The lines wanted are those from the one containing "You are a computer-use agent." to the last line of the entries below; output them exactly, leaving out pictures.

- _DATA SHOWN_:

-.-.-

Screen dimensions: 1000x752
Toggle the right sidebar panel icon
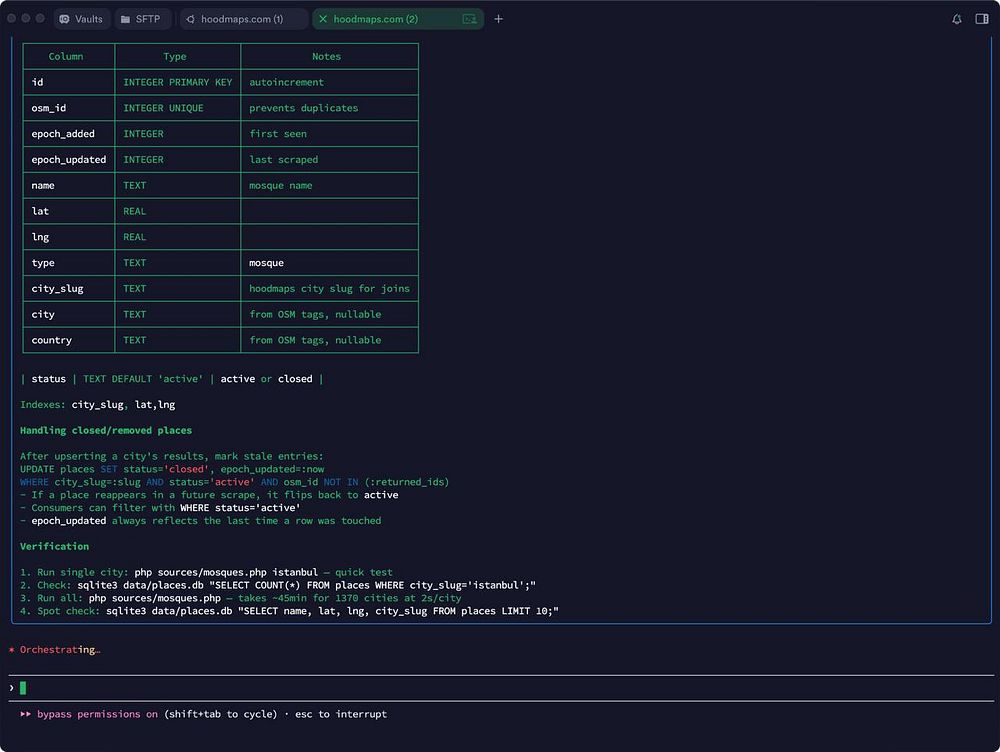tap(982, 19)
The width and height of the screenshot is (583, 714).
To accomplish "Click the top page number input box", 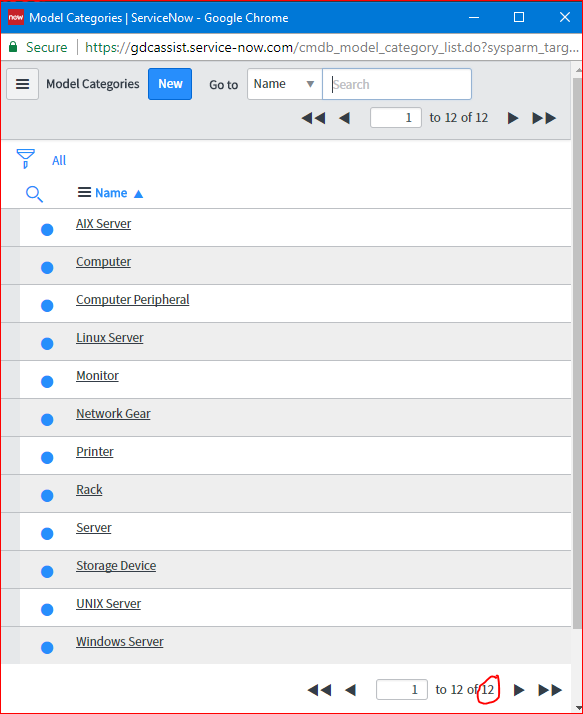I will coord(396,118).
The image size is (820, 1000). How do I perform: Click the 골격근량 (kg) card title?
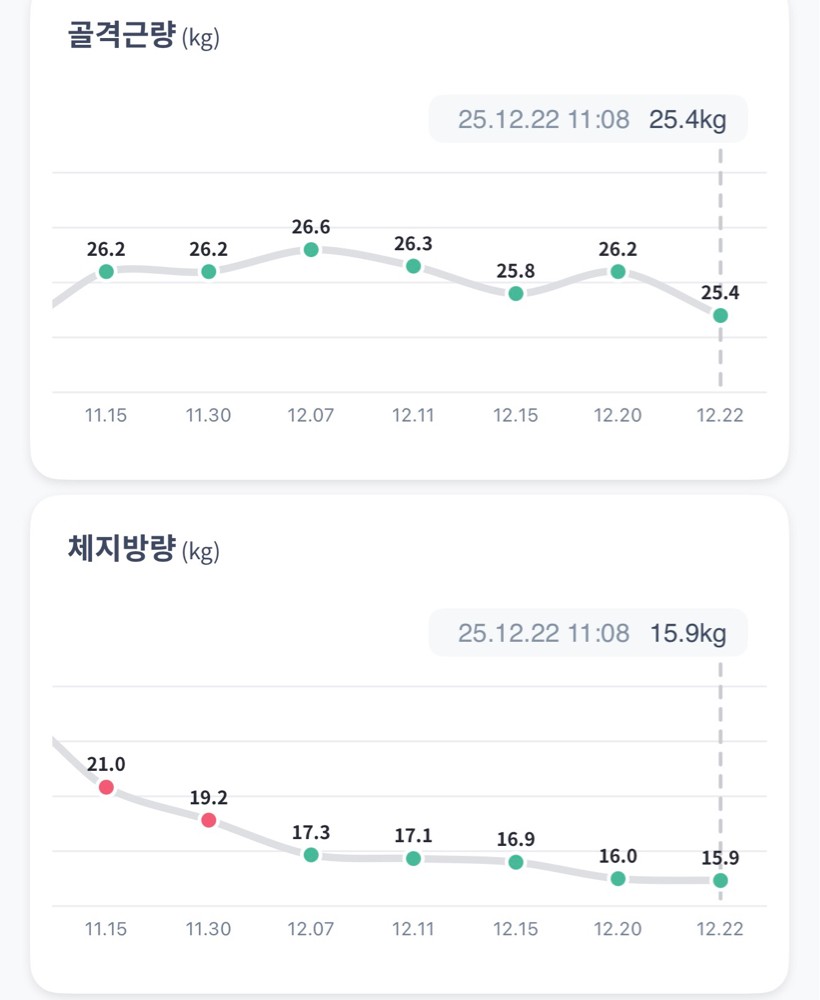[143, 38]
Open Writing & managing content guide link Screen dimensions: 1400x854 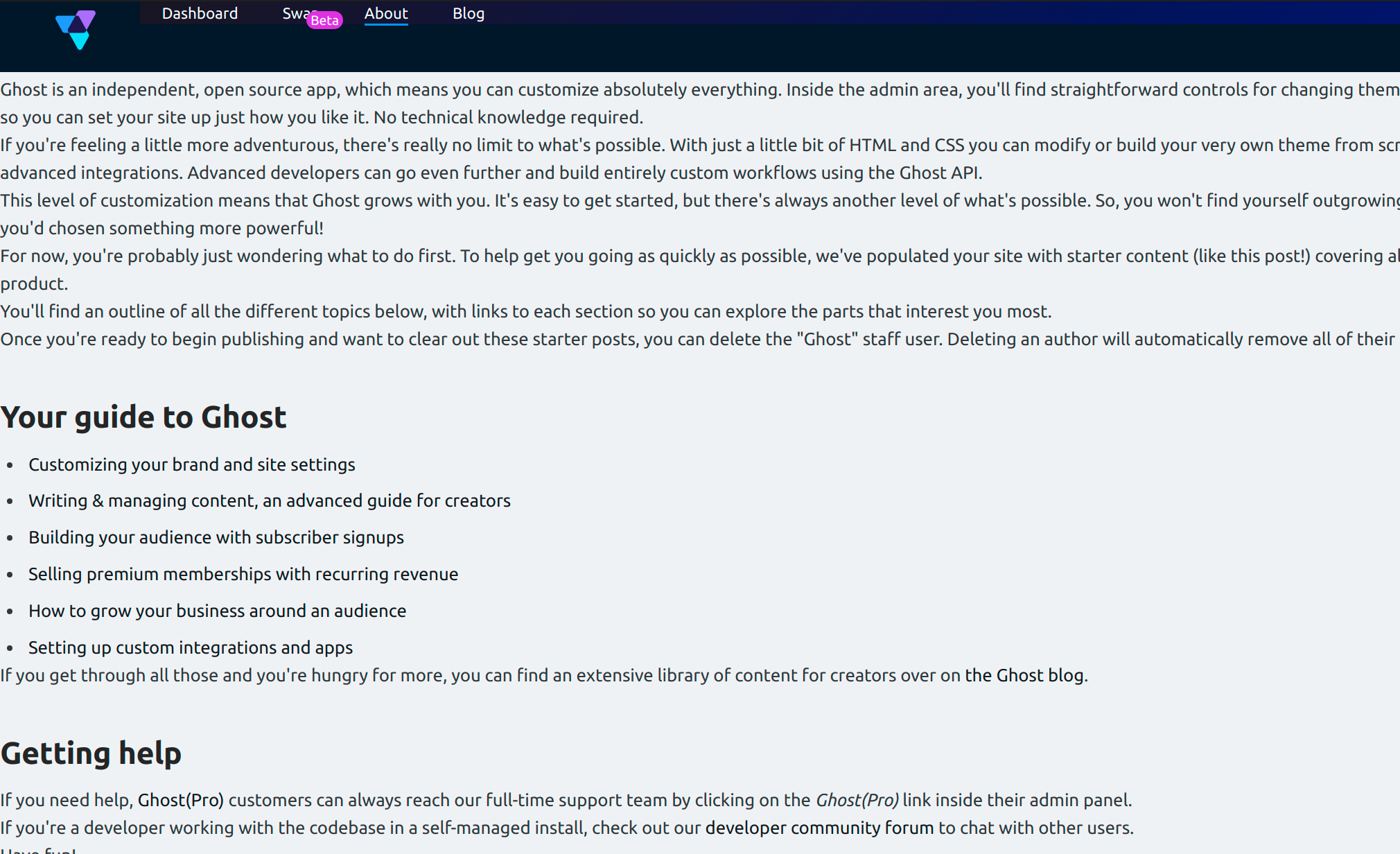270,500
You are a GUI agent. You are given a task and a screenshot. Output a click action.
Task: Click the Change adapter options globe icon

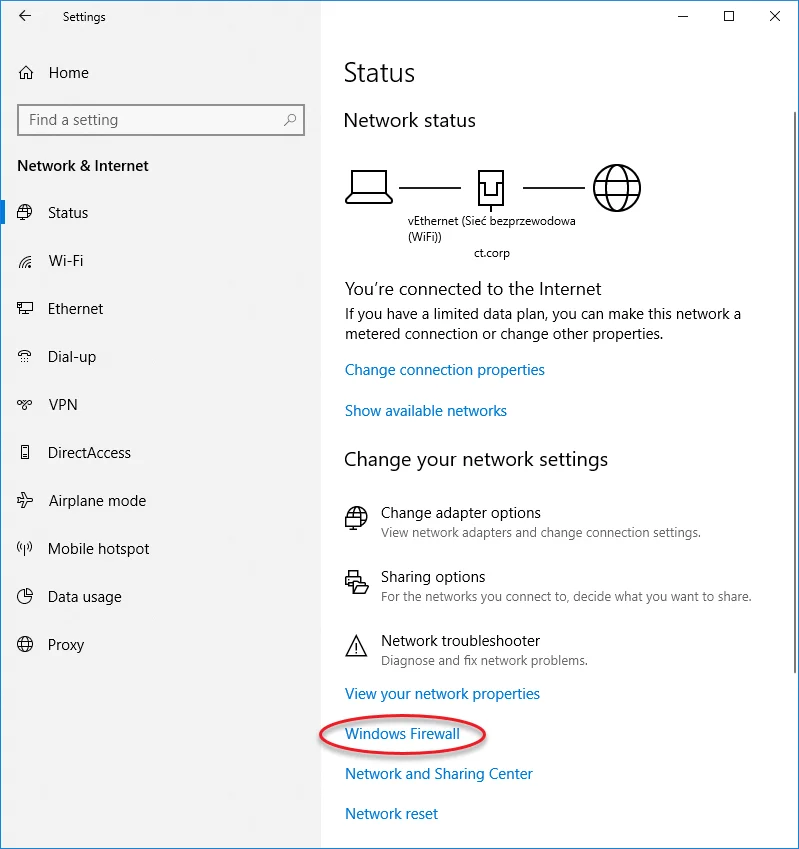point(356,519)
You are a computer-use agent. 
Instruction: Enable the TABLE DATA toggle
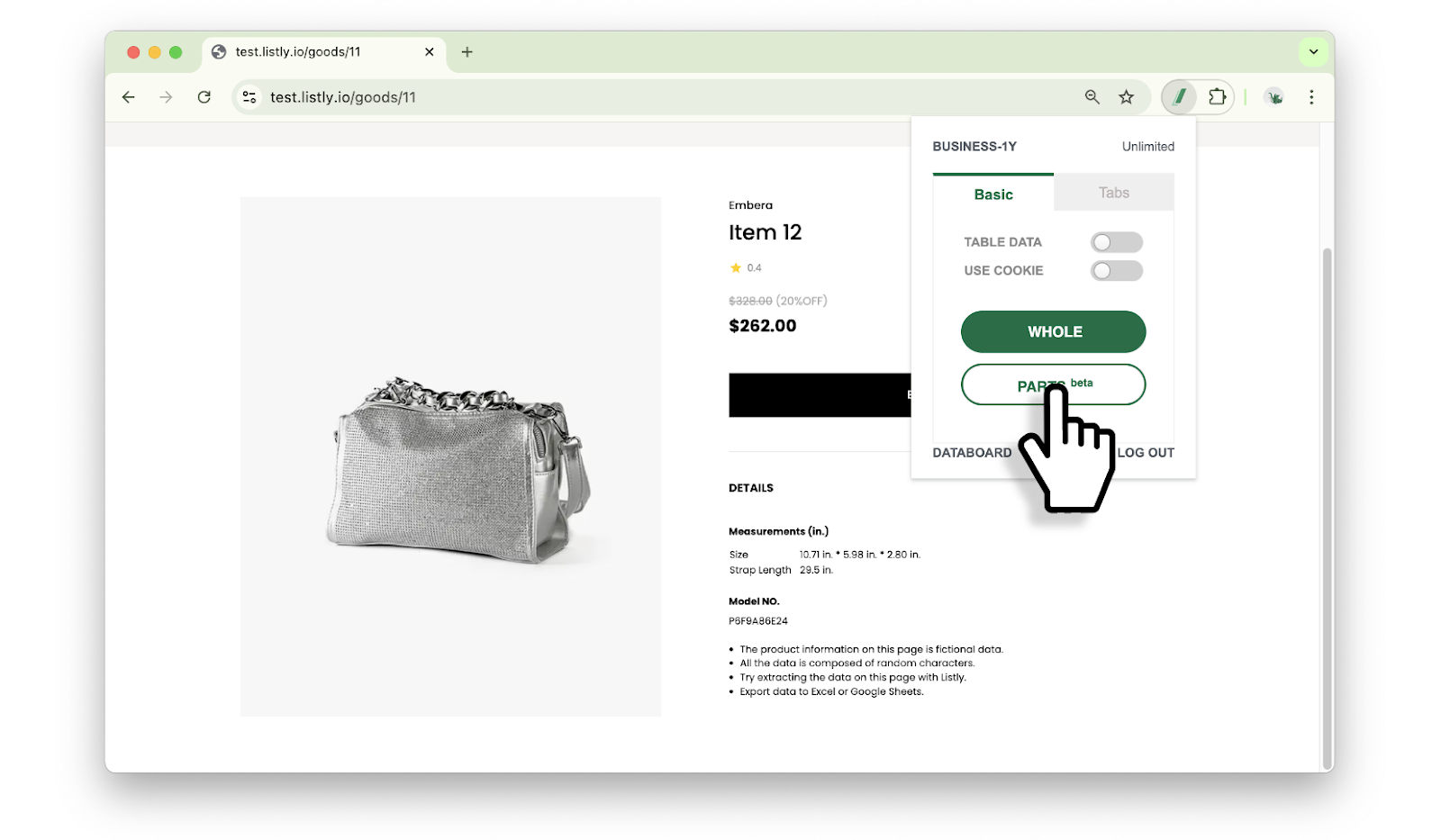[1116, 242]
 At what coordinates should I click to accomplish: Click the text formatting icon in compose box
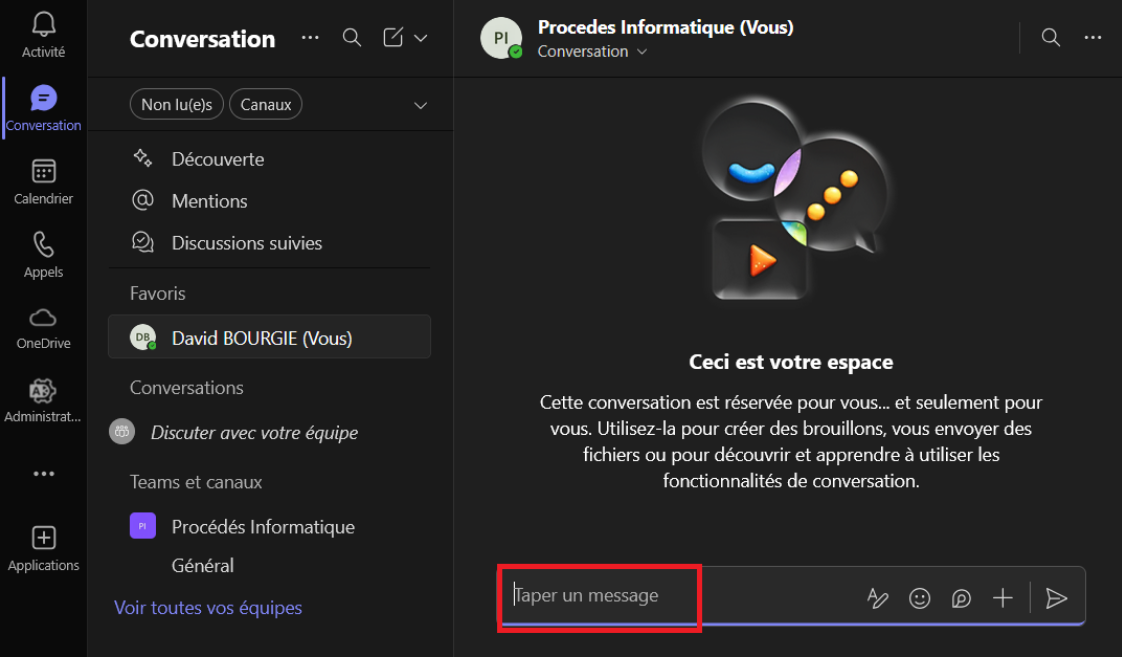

-.-.-

- _FINISHED EXERCISE_:
You are a computer-use agent. 
Instruction: Enable the TABLE DATA toggle
[1116, 242]
 At what coordinates should I click to accomplish: Click the text formatting icon in compose box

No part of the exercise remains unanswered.